[Stored dataset items]
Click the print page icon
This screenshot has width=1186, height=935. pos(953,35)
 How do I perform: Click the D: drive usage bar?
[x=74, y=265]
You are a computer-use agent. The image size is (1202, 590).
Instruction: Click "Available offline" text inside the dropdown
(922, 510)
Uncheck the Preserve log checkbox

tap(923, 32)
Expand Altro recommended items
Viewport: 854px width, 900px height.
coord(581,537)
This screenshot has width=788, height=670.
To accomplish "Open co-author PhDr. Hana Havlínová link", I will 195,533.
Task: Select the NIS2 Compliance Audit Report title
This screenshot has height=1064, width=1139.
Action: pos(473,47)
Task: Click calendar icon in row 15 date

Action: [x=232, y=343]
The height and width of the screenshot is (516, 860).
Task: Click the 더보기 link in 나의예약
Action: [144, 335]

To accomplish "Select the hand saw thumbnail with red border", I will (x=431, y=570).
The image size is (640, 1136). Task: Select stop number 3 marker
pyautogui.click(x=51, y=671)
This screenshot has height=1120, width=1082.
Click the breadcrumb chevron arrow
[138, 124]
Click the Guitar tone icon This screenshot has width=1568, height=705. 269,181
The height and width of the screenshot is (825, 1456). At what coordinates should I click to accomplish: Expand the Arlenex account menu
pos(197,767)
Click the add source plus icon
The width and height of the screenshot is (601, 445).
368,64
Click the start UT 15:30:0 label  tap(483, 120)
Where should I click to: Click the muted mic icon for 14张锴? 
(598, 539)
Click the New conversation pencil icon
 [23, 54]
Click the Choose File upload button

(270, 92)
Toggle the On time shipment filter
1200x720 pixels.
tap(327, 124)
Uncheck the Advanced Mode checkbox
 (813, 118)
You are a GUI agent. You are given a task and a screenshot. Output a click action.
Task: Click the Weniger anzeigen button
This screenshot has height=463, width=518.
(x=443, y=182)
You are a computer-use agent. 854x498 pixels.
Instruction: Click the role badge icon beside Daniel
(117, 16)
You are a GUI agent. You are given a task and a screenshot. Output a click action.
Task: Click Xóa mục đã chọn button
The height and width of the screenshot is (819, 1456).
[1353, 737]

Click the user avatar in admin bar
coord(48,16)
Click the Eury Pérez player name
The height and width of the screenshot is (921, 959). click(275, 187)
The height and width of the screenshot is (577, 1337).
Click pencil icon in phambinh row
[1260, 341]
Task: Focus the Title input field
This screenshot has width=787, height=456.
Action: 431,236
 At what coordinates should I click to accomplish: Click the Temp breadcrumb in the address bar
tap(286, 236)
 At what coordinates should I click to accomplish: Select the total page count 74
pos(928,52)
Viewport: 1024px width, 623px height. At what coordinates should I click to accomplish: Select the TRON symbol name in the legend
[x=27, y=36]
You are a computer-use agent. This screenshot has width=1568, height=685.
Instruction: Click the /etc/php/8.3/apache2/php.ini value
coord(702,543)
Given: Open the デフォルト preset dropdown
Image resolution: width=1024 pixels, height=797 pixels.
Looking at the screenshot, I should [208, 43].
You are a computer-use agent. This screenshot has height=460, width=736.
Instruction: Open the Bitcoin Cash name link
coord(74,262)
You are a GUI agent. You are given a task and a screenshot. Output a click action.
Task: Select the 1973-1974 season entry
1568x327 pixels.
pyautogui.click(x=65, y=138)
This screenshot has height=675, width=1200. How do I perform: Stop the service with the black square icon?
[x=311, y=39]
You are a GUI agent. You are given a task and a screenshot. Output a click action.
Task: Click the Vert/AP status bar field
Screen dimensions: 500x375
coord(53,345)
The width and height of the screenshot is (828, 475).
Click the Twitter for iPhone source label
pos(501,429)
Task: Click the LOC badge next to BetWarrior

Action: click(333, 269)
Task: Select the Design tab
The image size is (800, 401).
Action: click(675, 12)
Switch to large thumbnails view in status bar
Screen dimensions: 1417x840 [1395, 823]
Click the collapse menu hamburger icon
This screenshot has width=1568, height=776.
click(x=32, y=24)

Work item:
Repeat every record exactly as written, please.

Response box:
Click the print page icon
This screenshot has width=1186, height=935. pos(953,35)
 How do I perform: Click the D: drive usage bar?
[x=74, y=265]
You are a computer-use agent. The image size is (1202, 590).
Instruction: Click "Available offline" text inside the dropdown
(922, 510)
Uncheck the Preserve log checkbox

tap(923, 32)
Expand Altro recommended items
Viewport: 854px width, 900px height.
coord(581,537)
This screenshot has width=788, height=670.
To accomplish "Open co-author PhDr. Hana Havlínová link", I will 195,533.
Task: Select the NIS2 Compliance Audit Report title
This screenshot has height=1064, width=1139.
Action: pos(473,47)
Task: Click calendar icon in row 15 date

Action: [x=232, y=343]
The height and width of the screenshot is (516, 860).
Task: Click the 더보기 link in 나의예약
Action: [144, 335]

To accomplish "Select the hand saw thumbnail with red border", I will (x=431, y=570).
The image size is (640, 1136). Task: Select stop number 3 marker
pyautogui.click(x=51, y=671)
This screenshot has height=1120, width=1082.
Click the breadcrumb chevron arrow
[138, 124]
Click the Guitar tone icon This screenshot has width=1568, height=705. 269,181
The height and width of the screenshot is (825, 1456). At what coordinates should I click to accomplish: Expand the Arlenex account menu
pos(197,767)
Click the add source plus icon
The width and height of the screenshot is (601, 445).
368,64
Click the start UT 15:30:0 label  tap(483, 120)
Where should I click to: Click the muted mic icon for 14张锴? 
(598, 539)
Click the New conversation pencil icon
 [23, 54]
Click the Choose File upload button

(270, 92)
Toggle the On time shipment filter
1200x720 pixels.
tap(327, 124)
Uncheck the Advanced Mode checkbox
 (813, 118)
You are a GUI agent. You are given a task and a screenshot. Output a click action.
Task: Click the Weniger anzeigen button
This screenshot has height=463, width=518.
(x=443, y=182)
You are a computer-use agent. 854x498 pixels.
Instruction: Click the role badge icon beside Daniel
(117, 16)
You are a GUI agent. You are given a task and a screenshot. Output a click action.
Task: Click Xóa mục đã chọn button
The height and width of the screenshot is (819, 1456).
[1353, 737]

Click the user avatar in admin bar
coord(48,16)
Click the Eury Pérez player name
The height and width of the screenshot is (921, 959). click(275, 187)
The height and width of the screenshot is (577, 1337).
Click pencil icon in phambinh row
[1260, 341]
Task: Focus the Title input field
This screenshot has width=787, height=456.
Action: 431,236
 At what coordinates should I click to accomplish: Click the Temp breadcrumb in the address bar
tap(286, 236)
 At what coordinates should I click to accomplish: Select the total page count 74
pos(928,52)
Viewport: 1024px width, 623px height. At what coordinates should I click to accomplish: Select the TRON symbol name in the legend
[x=27, y=36]
You are a computer-use agent. This screenshot has width=1568, height=685.
Instruction: Click the /etc/php/8.3/apache2/php.ini value
coord(702,543)
Given: Open the デフォルト preset dropdown
Image resolution: width=1024 pixels, height=797 pixels.
Looking at the screenshot, I should [208, 43].
You are a computer-use agent. This screenshot has height=460, width=736.
Instruction: Open the Bitcoin Cash name link
coord(74,262)
You are a GUI agent. You are given a task and a screenshot. Output a click action.
Task: Select the 1973-1974 season entry
1568x327 pixels.
pyautogui.click(x=65, y=138)
This screenshot has height=675, width=1200. How do I perform: Stop the service with the black square icon?
[x=311, y=39]
You are a GUI agent. You are given a task and a screenshot. Output a click action.
Task: Click the Vert/AP status bar field
Screen dimensions: 500x375
coord(53,345)
The width and height of the screenshot is (828, 475).
Click the Twitter for iPhone source label
pos(501,429)
Task: Click the LOC badge next to BetWarrior

Action: click(333, 269)
Task: Select the Design tab
The image size is (800, 401).
Action: click(675, 12)
Switch to large thumbnails view in status bar
Screen dimensions: 1417x840 [1395, 823]
Click the collapse menu hamburger icon
This screenshot has width=1568, height=776.
click(x=32, y=24)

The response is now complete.